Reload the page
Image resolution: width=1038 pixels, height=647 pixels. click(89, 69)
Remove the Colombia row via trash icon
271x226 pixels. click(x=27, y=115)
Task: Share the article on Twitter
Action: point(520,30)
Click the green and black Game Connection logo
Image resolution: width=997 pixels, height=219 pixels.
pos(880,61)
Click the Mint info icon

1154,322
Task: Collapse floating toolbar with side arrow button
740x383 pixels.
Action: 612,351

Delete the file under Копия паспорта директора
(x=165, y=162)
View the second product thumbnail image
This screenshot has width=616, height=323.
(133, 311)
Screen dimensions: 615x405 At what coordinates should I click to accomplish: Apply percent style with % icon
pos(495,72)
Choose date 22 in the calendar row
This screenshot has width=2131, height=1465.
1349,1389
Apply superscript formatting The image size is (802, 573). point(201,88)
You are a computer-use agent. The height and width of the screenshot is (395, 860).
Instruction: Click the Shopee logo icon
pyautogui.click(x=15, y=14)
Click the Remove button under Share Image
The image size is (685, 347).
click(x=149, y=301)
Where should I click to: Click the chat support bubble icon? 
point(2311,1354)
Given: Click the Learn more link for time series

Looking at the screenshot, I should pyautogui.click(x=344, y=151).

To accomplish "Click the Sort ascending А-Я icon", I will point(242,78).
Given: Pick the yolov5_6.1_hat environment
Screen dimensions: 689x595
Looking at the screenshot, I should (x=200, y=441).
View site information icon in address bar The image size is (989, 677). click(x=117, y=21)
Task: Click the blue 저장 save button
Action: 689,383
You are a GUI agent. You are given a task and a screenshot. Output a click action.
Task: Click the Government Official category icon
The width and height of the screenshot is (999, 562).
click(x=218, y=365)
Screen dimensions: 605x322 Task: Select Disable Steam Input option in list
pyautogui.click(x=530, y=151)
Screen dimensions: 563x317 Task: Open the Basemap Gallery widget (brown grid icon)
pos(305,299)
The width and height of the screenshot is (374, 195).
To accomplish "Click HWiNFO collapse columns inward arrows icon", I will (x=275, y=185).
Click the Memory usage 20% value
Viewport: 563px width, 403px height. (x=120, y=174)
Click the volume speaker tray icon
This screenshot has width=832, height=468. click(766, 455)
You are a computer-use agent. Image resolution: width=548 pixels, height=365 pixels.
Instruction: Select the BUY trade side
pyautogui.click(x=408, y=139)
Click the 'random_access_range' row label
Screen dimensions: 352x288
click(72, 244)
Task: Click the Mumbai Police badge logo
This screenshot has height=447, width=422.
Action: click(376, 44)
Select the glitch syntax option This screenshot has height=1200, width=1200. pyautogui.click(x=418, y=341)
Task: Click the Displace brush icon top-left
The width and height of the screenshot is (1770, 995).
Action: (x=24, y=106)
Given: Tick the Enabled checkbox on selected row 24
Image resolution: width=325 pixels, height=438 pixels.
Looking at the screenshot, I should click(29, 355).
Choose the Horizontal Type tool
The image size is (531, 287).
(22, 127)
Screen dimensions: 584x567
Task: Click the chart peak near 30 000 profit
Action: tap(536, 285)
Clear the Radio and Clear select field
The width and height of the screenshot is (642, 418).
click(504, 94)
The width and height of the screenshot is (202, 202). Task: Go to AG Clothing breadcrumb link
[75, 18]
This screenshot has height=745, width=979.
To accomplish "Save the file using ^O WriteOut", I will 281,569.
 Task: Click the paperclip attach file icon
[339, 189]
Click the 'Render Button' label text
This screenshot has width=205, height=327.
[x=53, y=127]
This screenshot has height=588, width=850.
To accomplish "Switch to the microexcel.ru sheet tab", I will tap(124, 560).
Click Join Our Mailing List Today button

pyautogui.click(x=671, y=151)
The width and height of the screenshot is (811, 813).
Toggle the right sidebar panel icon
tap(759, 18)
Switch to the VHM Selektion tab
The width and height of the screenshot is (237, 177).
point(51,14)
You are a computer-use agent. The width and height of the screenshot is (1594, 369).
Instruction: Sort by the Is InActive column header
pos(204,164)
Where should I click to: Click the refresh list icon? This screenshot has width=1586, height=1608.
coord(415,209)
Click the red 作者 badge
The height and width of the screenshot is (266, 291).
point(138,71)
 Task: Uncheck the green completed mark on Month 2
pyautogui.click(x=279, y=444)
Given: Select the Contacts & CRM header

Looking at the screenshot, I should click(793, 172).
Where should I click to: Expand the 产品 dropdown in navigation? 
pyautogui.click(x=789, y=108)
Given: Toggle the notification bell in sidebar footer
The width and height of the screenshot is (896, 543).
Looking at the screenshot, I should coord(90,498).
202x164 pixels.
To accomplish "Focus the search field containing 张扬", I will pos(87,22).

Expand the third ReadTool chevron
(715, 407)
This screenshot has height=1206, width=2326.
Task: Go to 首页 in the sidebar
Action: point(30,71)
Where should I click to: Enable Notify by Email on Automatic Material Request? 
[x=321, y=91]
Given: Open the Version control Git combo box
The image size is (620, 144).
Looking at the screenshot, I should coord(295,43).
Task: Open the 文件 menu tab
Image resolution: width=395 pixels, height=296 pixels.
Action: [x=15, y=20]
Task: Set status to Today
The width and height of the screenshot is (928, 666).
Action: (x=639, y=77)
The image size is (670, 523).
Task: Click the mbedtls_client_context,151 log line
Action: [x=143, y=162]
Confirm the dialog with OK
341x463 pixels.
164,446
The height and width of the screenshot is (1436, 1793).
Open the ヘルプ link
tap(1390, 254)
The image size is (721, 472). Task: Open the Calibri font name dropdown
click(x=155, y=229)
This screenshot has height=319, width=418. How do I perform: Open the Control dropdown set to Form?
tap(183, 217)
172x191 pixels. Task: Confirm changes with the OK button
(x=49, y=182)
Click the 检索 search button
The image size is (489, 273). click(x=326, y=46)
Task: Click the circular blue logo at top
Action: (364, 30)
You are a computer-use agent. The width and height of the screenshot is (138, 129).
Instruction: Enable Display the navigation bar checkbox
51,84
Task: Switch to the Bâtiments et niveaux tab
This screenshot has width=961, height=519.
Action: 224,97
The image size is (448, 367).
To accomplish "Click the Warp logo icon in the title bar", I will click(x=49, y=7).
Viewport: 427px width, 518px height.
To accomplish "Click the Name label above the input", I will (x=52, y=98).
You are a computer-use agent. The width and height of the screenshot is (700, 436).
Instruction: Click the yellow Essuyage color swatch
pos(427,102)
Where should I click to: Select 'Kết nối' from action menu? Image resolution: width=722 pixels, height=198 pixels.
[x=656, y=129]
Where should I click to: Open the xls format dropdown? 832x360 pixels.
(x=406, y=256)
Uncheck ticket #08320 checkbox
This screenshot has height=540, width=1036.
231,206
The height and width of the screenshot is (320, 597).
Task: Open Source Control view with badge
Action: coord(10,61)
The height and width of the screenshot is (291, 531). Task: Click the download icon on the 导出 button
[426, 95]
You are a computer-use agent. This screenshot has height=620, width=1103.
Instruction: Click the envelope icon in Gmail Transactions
++++++++++
Copy out the part of the material that opens with the line containing "is (1594, 369)." and closes with the line containing "tap(1390, 254)", including both of those lines.

You are a computer-use agent. The width and height of the screenshot is (1594, 369).
Instruction: Sort by the Is InActive column header
pos(204,164)
Where should I click to: Click the refresh list icon? This screenshot has width=1586, height=1608.
coord(415,209)
Click the red 作者 badge
The height and width of the screenshot is (266, 291).
point(138,71)
 Task: Uncheck the green completed mark on Month 2
pyautogui.click(x=279, y=444)
Given: Select the Contacts & CRM header

Looking at the screenshot, I should click(793, 172).
Where should I click to: Expand the 产品 dropdown in navigation? 
pyautogui.click(x=789, y=108)
Given: Toggle the notification bell in sidebar footer
The width and height of the screenshot is (896, 543).
Looking at the screenshot, I should coord(90,498).
202x164 pixels.
To accomplish "Focus the search field containing 张扬", I will pos(87,22).

Expand the third ReadTool chevron
(715, 407)
This screenshot has height=1206, width=2326.
Task: Go to 首页 in the sidebar
Action: point(30,71)
Where should I click to: Enable Notify by Email on Automatic Material Request? 
[x=321, y=91]
Given: Open the Version control Git combo box
The image size is (620, 144).
Looking at the screenshot, I should coord(295,43).
Task: Open the 文件 menu tab
Image resolution: width=395 pixels, height=296 pixels.
Action: [x=15, y=20]
Task: Set status to Today
The width and height of the screenshot is (928, 666).
Action: (x=639, y=77)
The image size is (670, 523).
Task: Click the mbedtls_client_context,151 log line
Action: [x=143, y=162]
Confirm the dialog with OK
341x463 pixels.
164,446
The height and width of the screenshot is (1436, 1793).
Open the ヘルプ link
tap(1390, 254)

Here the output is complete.